MACKY ET L'ART DU SURPLACE
Alors qu'on n'a pas encore fini d'épiloguer sur le dernier rapport de l'Inspection générale d'État (Ige), Macky Sall tel un magicien sort de sa botte secrète un réaménagement gouvernemental. Voudrait-on étouffer la clameur qui a suivi le dernier rapport de l'Ige qu'on ne s'y prendrait pas autrement.
Surtout que ce réaménagement intervenu hier soir était sur toutes les lèvres depuis un certain temps. Et à l'arrivée, on est loin du grand chamboulement annoncé depuis fort longtemps. Le parti présidentiel est toujours bien servi dans l'attelage gouvernemental ; les alliés restent à leurs stations ministérielles (du moins pour le moment), les ministres de souveraineté gardent leur portefeuille ; les ministres "stagiaires" ou "pigistes" sont maintenus dans le gouvernement de Mahammad Dionne.
Et ce en dépit de l'incompétence et de la carence avérées de nombre d'entre eux. C'est dire qu'en réalité, il n'y a rien de nouveau sous le soleil. Le limogeage du directeur de la Senelec, le très controversé Pape Dieng, était attendu depuis belle lurette. Son sort était scellé et ce n'était plus un secret de Polichinelle.
La seule surprise dans ce remodelage de l'attelage gouvernemental semble être le départ de Mouhamadou Makhtar Cissé du cabinet présidentiel. Et sa nomination à la tête de la Société nationale d'électricité. Un challenge pour l'ancien directeur des Douanes (décembre 2009-septembre 2013), et ancien ministre délégué chargé du budget.

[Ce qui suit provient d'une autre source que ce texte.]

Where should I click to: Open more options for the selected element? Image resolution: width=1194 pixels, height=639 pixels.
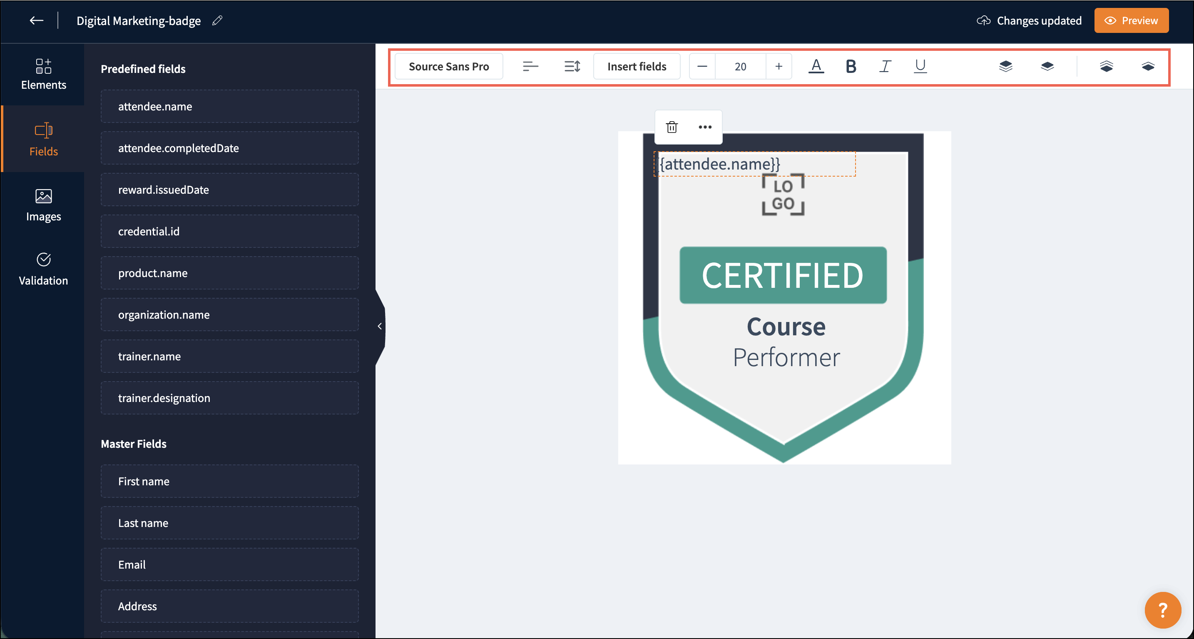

Le retour (gagnant) de Thierno Alassane Sall n'est pas non plus une surprise en soi, car depuis sa défenestration du gouvernement suite à sa défaite à Thiès lors des dernières élections locales du 29 juin 2014, le patron des cadres du parti présidentiel n'a cessé de poser des actes militant pour son retour à la table du Conseil des ministres.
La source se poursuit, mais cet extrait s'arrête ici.